Un cri immense volait de navire à navire, plus vite que ne volent les risées du nord-ouest, quand souffle la mousson d'automne: le cri de triomphe du Japon vainqueur, le cri de triomphe de l'antique Asie, affranchie pour jamais du joug européen:

Teikokou banseï!

—Vie éternelle à l'Empire!

Hirata Takamori, debout, répéta trois fois ce cri. Puis, déployant d'un coup sec l'éventail qui n'avait pas quitté sa manche, il promena du sud au nord et de l'ouest à l'est, un regard d'inexprimable orgueil. L'heure, certes, était bonne, et grisait mieux que dix mille coupes de saké! Trente-trois années durant, depuis le jour que sa mère avait accouchée de lui, Hirata Takamori, consciemment ou inconsciemment, n'avait vécu qu'en attendant cette heure. Mais pour l'ivresse sublime qui maintenant le suffoquait et le noyait comme dans une mer d'alcool pur, trente-trois années n'étaient pas une attente trop longue:

Teikokou banseï!

La clameur, à peine apaisée, reprenait et redoublait. A contre-bord des cuirassés, un aviso, le Tatsouta, défilait. Sur sa passerelle, un officier embouchait un porte-voix, et répétait de proche en proche l'ordre du jour dont il était porteur:

—«Les illustres vertus de l'Empereur et l'invisible protection des Ancêtres Impériaux, nous ont donné victoire pleine et entière. A tous qui avez fait de votre mieux, félicitations!»

A cet instant même, le soleil, perçant tout à coup les nuages et la brume, apparut, tangentant l'horizon de l'ouest.

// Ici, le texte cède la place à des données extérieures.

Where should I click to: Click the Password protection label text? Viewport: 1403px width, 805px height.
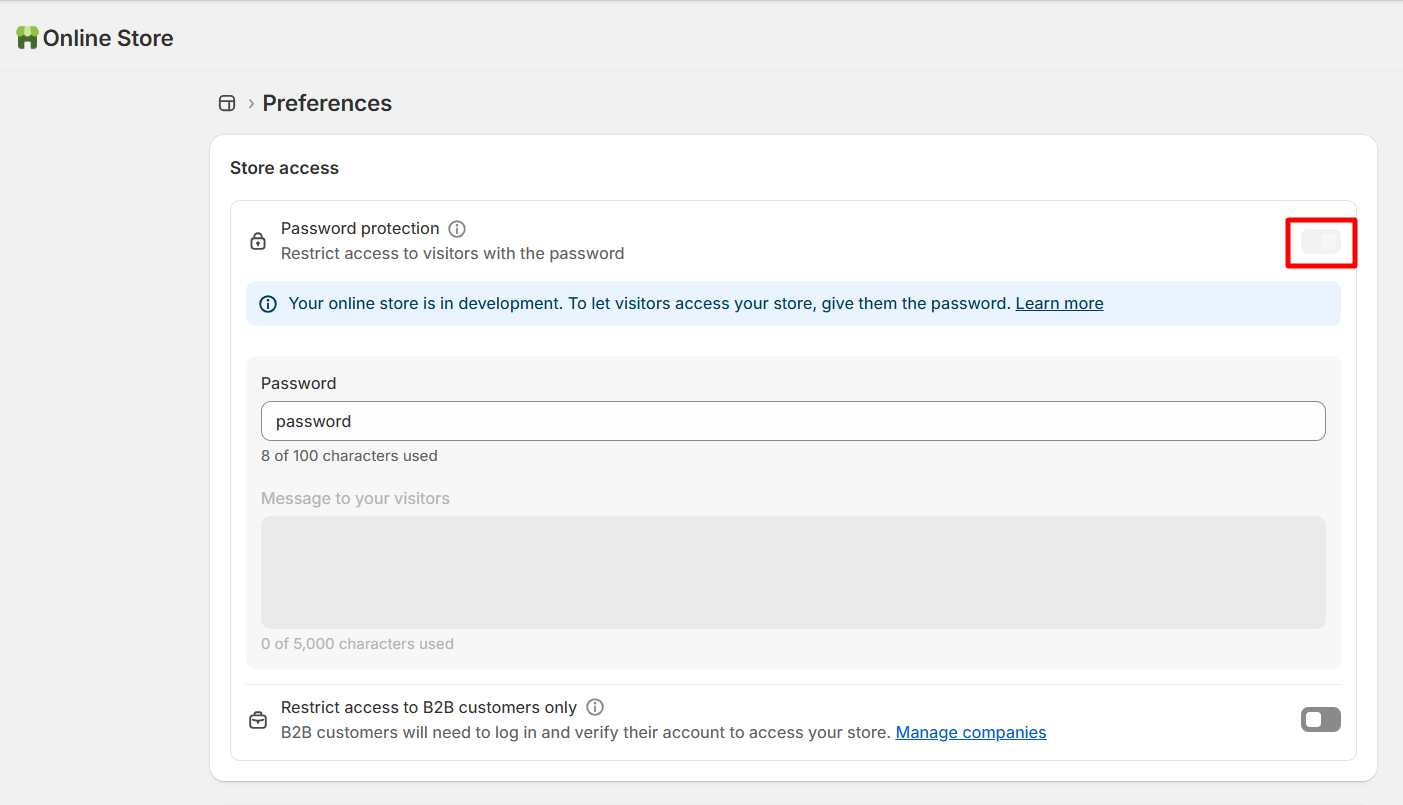tap(360, 229)
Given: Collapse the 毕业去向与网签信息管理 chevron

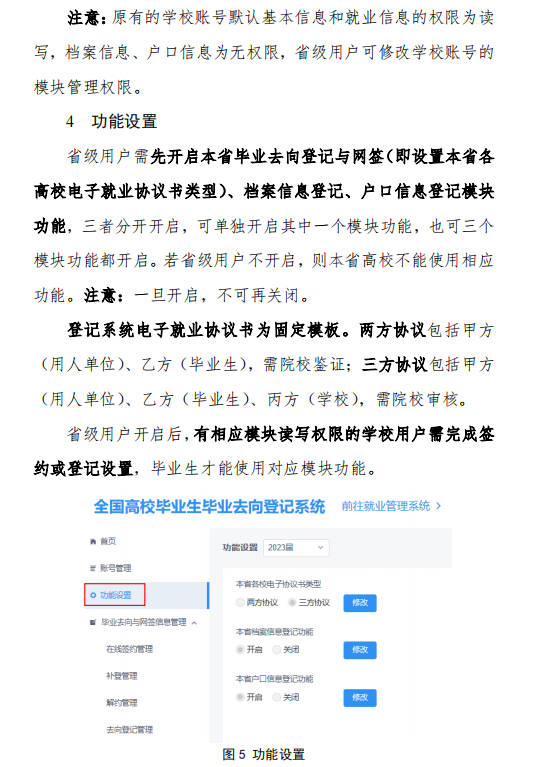Looking at the screenshot, I should click(194, 623).
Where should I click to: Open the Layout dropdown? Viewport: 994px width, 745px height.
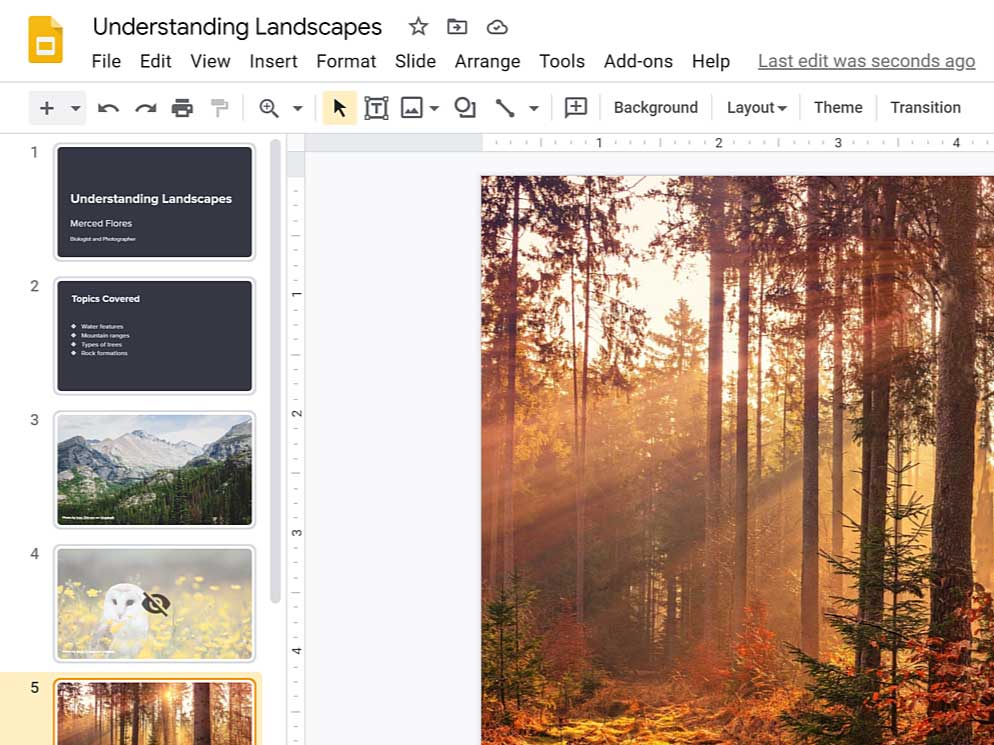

Il apparut tout rouge, pareil à la boule monstrueuse, teinte de feu et de sang, que roule le Dragon Céleste à travers les plaines d'azur ... pareil au disque éblouissant qui règne au centre du pavillon de l'Empire... Et il plongea dans la mer, obliquement.

Hirata Takamori le regardait. C'était comme le symbole de la patrie nipponne, qui flottait là, qui promenait son dernier rayon, sa dernière caresse lumineuse sur ce champ de bataille où tant de sang venait de couler pour que la patrie nipponne fût plus grande!... Et voilà que, soudain, l'allégorie fut précisée, magnifiée: un vaisseau russe, vaincu, désemparé, incendié, traînait au loin, dans l'ouest, son agonie. Tout à coup le soleil atteignit cette carcasse ruinée, cette ombre près de s'engloutir, et l'entoura comme d'un linceul de pourpre et d'or. Les mâts brisés, les cheminées chancelantes, la coque dénivelée, déchirée, se dessinèrent funèbres sur l'orbe éblouissant. Hirata Takamori reconnut ce vaisseau qui allait mourir. C'était le Borodino, l'un de ceux-là mêmes que le Nikkô avait combattus de plus près... Et le soleil, peu à peu, s'enfonça et disparut. Et le vaisseau disparut aussi, en même temps...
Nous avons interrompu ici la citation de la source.